The latest Alzheimer’s disease treatment from Eisai and Biogen needs to be cheaper than $20,000 a year to be cost-effective, according to a draft analysis from an influential nonprofit organization published Thursday.
The Institute for Clinical and Economic Review, or ICER, dug into the evidence for lecanemab and concluded that the drug’s demonstrated benefits, a modest but statistically significant delay in the advance of Alzheimer’s, are worth between $8,500 and $20,600 per year. ICER’s calculations, which could change in response to public comment over the next month, are based on metrics meant to quantify the value of improvements to quality of life.
Eisai, which is leading the effort to commercialize lecanemab, has not disclosed how much it will charge for the medicine, saying only that it will prize affordability and access. That will soon change, as the drug, a twice-monthly infusion, is expected to win a preliminary Food and Drug Administration approval by Jan. 6.
Hanging over the impending launch of lecanemab is the recent disaster of Aduhelm, an Alzheimer’s medicine developed by Eisai and Biogen but commercialized by the latter. In 2021, Biogen set a list price of $56,000 a year for the average patient and later cut that number in half after backlash from physicians and payers.

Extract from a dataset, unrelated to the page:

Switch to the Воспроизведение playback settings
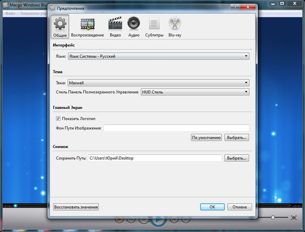Image resolution: width=305 pixels, height=232 pixels. point(87,27)
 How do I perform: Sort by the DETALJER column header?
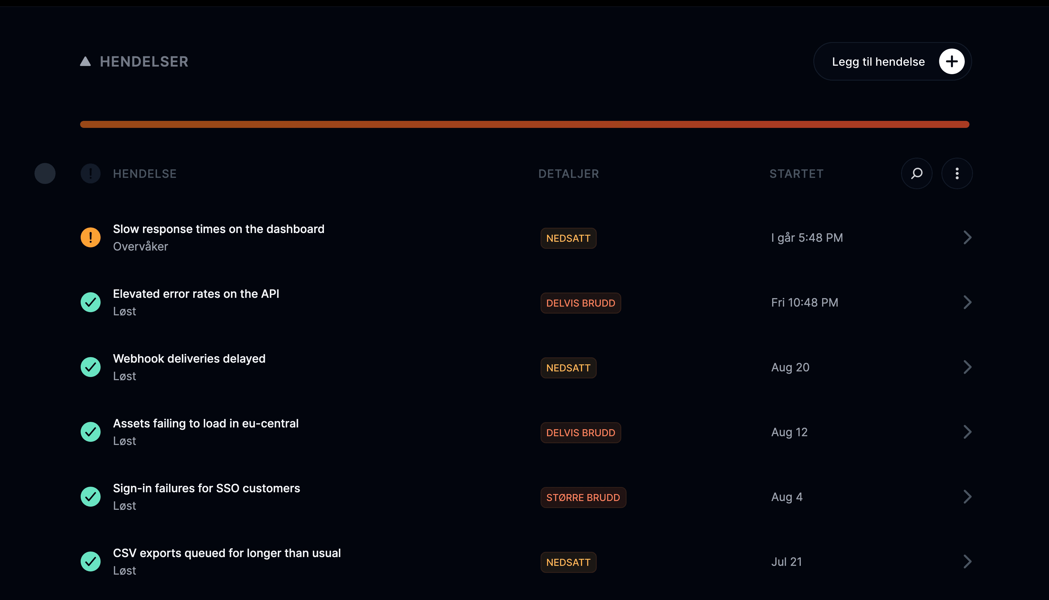click(x=568, y=174)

Months later, amid doubts about the drug’s efficacy, Medicare implemented a policy that all but prohibits reimbursing for Aduhelm and any Alzheimer’s medicines that work by targeting toxic plaques in the brain, a category that includes lecanemab.
For lecanemab to succeed where Aduhelm failed, Eisai will need to persuade regulators that the drug’s clinical trial data, recently published in the New England Journal of Medicine, make it a worthwhile medicine for patients in the early stages of Alzheimer’s. And the company will need to set a price that doesn’t make that argument untenable.

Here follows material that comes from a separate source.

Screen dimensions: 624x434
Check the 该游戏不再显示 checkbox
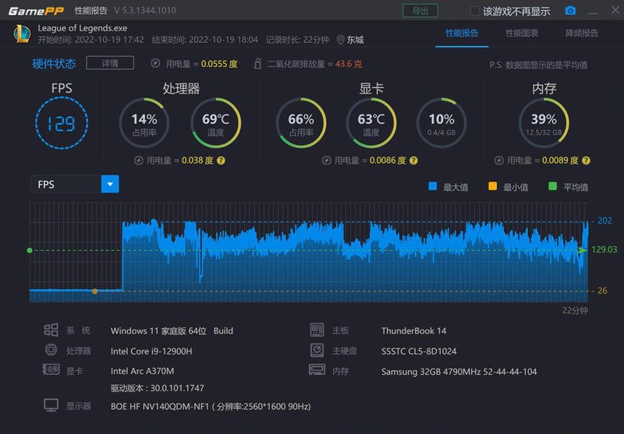474,11

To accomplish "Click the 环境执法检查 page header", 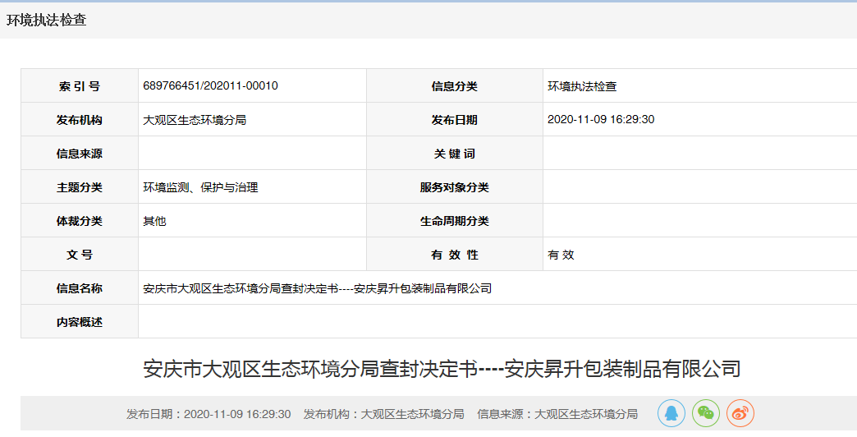I will [47, 21].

In its analysis, ICER considered a roughly 2,000-volunteer clinical trial in which lecanemab slowed the cognitive and functional decline of patients with early-stage Alzheimer’s by 27% relative to placebo. In the 18-month study, Eisai’s drug also dramatically reduced patients’ levels of beta-amyloid, a toxic protein in the brain thought to drive the advance of Alzheimer’s, and the drug showed statistically significant benefits on three backup measures of cognition and function.
About 20% of patients in the study experienced swelling or bleeding in the brain, a common side effect of amyloid-targeting medicines. Most of those cases resolved on their own, with about 4% resulting in symptoms.
Lecanemab’s safety has come into sharp focus over the past two months after three patients died of major brain bleeds. The first, reported by STAT in October, was an 87-year-old patient taking the blood-thinner Eliquis. The second, revealed by Science in November, was a 65-year-old given a powerful anticoagulant after suffering a stroke, leading to concerns that the micro-hemorrhages tied to lecanemab could become dangerous bleeding episodes for patients taking blood thinners. A third, reported in Science on Wednesday, was a 79-year-old woman who received a course of the blood-thinner heparin after hospitalization.